Effects of Intranasal Administration of Dex-Medetomidine and Ketamine on the Yellow-Bellied Slider (Trachemys scripta scripta)
1Zoological Medicine Residency, College of Veterinary Medicine, University of Georgia, Athens, GA, USA; 2Southeastern Wildlife Corporative, College of Veterinary Medicine, University of Georgia, Athens, GA, USA; 3Warnell School of Forestry and Natural Resources, University of Georgia, Athens, GA, USA; 4Savannah River Ecology Laboratory, Aiken, SC, USA; 5Department of Pharmaceutical and Biomedical Sciences, University of Georgia, Athens, GA, USA; 6Department of Small Animal Medicine and Surgery (Zoological Medicine), University of Georgia, Athens, GA, USA
Freshwater turtles are popular research, exhibit, and companion animals. As a result, there is an increasing need for chemical restraint methods for routine physical examination, biologic sample collection, and therapeutic procedures.2 However, anesthesia is often challenging because of their unique physiology, anatomy, and behavior. Intranasal anesthesia has been shown to be a reliable, effective, and easy method for the administration of anesthetic drugs in both human and veterinary medicine.1,3,4,5 In this pilot study, we evaluated the safety and utility of dexmedetomidine (M) and ketamine (K) and the reversal with atipamezole administered intranasally to Trachemys scripta scripta. Eight adult, free-ranging healthy turtles received 10 mg/kg of ketamine (100 mg/ml, Fort Dodge Animal Health, Fort Dodge, IA, USA) with 0.2 mg /kg of dexmedetomidine (0.5 mg/ml, Pfizer Animal Health, NY, NY, USA) intranasally with the use of a micropipette. Heart rate, respiratory rate, body temperature, and a sedation scores were all evaluated. A sedation score was assigned by determining the level of consciousness ranging from 0–5 (0 = fully conscious with no detectable effects, 1 = mild sedation, 2 = moderate sedation, 3 = heavy sedation, 4 = light anesthesia, 5 = surgical anesthesia). Blood was collected 45 min post-induction from both the subcarapacial sinus and dorsal tail vein, followed by a 2 mg/kg intranasal atipamezole (5 mg/ml, Pfizer Animal Health, NY, NY, USA) administration. Heart rate, respiratory rate, and cloacal temperatures remained stable throughout the entire procedure with no adverse effects. The mean time to a sedation score of 1 was 21±8 min. The median sedation score was 2, a level of anesthesia deep enough to perform a thorough physical exam and minor clinical procedures. At 45 min post-induction, ketamine and dexmedetomidine plasma levels were measured using a using liquid chromatography-tandem mass spectrometer at 1014.49±621.50 ng/ml/kg (K) and 17.28±8.57 ng/ml/kg (D) from the tail vein and 2390.63±2965.79 ng/ml/kg (K) and 24.59±23.93 ng/ml/kg (D) from the subcarapacial vein. After administration of atipamezole, turtles returned to pre-anesthetic activity in an average of 19±7 min. Results suggest that a combination of intranasal dexmedetomidine and ketamine should be considered as a reversible option for a moderate sedation for physical examination and blood collection in Trachemys turtles.

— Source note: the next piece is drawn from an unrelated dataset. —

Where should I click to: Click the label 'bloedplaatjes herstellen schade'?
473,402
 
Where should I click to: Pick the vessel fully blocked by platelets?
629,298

1. Diaz, J.H. 1997. Intranasal ketamine preinduction of paediatric outpatients. Paediatr Anaesth. 7:273–278.
2. Greer, L.L., Jenne, K.J., Diggs, H.E. 2001. Medetomidine-ketamine anesthesia in red-eared slider turtles (Trachemys scripta elegans). Contemp Top Lab Anim Sci. 40:9–11.
3. Malinovsky, J.M., Servin, F., Cozian, A., Lepage, J.Y., Pinaud, M. 1996. Ketamine and norketamine plasma concentration after i.v., nasal and rectal administration in children. British J Anaes. 77:203–207.
4. Platt, S.R., Randell, S.C., Scott, K.C., Chrisman, C., Hill, R., Gronwall, R.P. 2000. Comparison of plasma benzodiazepine concentrations following intranasal and intravenous administration of diazepam to dogs. Am J Vet Res. 61: 651–654.
5. Vesal, N., Eskandari, M.H. 2006. Sedative effects of midazolam and xylazine with or without ketamine and detomidine alone following intranasal administration in Ring-necked Parakeets. J Am Vet Med Assoc.228: 383–388.